Water Willow (Rossetti)

Water Willow
Artist Dante Gabriel Rossetti
Year 1871
Type oil on canvas
Dimensions 33 cm × 26.7 cm (13 in × 10.5 in)
Location Delaware Art Museum, Wilmington, Delaware

Water Willow is an 1871 oil painting by Dante Gabriel Rossetti. It depicts Jane Morris in the river landscape near Kelmscott Manor, with the manor in the left background and Kelmscott Church below the hill to the right.[1]

Origins

Chalk study for Water Willow. Birmingham Museums & Art Gallery.
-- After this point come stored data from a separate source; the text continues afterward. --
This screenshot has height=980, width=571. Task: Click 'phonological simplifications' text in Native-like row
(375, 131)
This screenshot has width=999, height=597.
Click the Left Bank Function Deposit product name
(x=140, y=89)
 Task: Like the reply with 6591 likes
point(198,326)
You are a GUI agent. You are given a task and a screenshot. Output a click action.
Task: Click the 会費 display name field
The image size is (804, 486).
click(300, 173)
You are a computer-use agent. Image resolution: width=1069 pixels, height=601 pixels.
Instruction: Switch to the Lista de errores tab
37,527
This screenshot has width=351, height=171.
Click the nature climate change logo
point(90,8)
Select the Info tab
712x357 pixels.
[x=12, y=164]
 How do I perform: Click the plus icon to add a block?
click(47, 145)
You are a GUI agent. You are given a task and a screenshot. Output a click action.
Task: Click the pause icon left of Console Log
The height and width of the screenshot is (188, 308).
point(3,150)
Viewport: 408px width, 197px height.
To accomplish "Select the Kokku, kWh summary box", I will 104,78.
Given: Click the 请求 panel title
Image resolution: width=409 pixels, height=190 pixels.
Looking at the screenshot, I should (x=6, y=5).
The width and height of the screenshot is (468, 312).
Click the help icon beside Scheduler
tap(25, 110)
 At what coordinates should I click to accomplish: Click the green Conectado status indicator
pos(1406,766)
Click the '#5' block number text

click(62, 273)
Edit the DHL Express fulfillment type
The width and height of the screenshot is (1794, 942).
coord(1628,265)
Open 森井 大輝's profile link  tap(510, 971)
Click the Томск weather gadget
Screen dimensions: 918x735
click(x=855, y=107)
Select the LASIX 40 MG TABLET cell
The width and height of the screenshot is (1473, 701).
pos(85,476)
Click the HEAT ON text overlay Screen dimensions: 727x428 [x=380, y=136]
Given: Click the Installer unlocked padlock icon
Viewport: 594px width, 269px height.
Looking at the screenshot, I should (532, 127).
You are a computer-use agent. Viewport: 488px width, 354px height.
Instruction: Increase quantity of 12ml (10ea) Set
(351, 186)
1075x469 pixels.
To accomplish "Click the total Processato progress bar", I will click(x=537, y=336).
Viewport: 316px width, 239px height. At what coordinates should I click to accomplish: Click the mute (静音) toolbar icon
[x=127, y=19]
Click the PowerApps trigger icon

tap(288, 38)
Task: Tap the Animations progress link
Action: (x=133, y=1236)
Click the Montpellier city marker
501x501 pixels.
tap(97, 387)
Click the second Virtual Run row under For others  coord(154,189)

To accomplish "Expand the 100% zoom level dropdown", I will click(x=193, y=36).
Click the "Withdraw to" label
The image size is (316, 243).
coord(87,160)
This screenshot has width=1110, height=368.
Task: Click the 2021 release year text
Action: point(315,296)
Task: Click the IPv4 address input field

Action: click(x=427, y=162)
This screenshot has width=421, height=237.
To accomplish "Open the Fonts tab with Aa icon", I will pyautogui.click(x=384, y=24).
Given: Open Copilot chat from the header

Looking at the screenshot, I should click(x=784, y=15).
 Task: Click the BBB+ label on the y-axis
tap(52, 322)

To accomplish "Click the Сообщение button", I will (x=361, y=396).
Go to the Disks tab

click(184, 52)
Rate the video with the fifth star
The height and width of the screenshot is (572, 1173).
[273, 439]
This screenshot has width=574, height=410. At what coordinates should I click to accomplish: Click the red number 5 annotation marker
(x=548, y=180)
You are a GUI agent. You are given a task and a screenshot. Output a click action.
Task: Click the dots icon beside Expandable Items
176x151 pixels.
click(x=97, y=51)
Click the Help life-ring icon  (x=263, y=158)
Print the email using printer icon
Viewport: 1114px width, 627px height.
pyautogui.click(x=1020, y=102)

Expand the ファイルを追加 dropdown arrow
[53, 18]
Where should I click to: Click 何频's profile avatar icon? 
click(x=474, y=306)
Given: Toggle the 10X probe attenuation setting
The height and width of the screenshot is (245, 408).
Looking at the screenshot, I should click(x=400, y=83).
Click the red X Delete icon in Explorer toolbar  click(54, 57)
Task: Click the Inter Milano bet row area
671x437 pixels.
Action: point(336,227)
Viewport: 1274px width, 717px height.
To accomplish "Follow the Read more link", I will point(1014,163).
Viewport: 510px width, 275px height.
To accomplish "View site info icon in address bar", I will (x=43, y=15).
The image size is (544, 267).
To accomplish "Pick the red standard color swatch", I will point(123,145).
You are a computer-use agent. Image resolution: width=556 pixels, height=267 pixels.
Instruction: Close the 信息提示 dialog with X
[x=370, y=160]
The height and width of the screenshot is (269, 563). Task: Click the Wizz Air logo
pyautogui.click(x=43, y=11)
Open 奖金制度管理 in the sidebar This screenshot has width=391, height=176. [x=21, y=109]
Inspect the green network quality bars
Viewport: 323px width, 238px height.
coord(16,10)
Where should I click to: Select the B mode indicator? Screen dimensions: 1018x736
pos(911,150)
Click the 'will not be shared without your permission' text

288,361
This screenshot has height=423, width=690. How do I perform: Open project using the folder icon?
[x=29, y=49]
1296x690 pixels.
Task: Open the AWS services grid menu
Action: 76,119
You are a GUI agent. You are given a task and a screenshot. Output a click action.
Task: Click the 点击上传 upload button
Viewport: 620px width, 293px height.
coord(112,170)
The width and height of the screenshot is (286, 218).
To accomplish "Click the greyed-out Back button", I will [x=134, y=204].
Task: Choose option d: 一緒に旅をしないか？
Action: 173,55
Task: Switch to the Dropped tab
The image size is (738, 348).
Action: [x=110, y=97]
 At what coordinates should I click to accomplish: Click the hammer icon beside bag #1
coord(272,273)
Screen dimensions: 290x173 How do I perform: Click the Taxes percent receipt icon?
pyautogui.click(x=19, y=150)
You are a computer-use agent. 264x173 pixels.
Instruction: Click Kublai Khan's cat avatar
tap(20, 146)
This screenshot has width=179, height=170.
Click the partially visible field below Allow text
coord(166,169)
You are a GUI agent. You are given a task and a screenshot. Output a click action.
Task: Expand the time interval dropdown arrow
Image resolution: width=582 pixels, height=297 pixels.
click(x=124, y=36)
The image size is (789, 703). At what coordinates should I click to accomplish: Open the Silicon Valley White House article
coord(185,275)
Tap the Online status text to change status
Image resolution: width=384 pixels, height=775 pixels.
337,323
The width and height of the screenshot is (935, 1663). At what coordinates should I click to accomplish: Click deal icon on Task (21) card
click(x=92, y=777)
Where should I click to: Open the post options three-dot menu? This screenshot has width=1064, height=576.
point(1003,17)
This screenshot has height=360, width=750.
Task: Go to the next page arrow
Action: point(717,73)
In May 1871, William Morris rented Kelmscott Manor, a 17th-century limestone manor house along the Thames near Kelmscott in Oxfordshire, to be a summer escape from London. Rossetti shared the lease, but the house soon became a retreat for Rossetti and Morris's wife Jane to have a long-lasting and complicated liaison. The two spent an idyllic summer there, with the Morris children, in 1871, while Morris himself travelled to Iceland.[1][2] Rossetti made a version of Water Willow in coloured chalks at Kelmscott, and then painted the small oil "to fit a beautiful old frame I have"[3] In the chalk study, Jane holds a pansy, symbol of love and remembrance, rather than the willow branches, a symbol of sorrow and longing, of the final painting.[1]

In 1877, facing financial difficulties, Rossetti sold the painting to "a new buyer", William Alfred Turner (1839–1886), a Manchester cotton spinner, who also purchased Proserpine at that time.[1][4] Rossetti apologized to Jane Morris for selling the work, saying he was "really mortally sorry to part with the Kelmscott picture" but "felt there was no alternative".[1]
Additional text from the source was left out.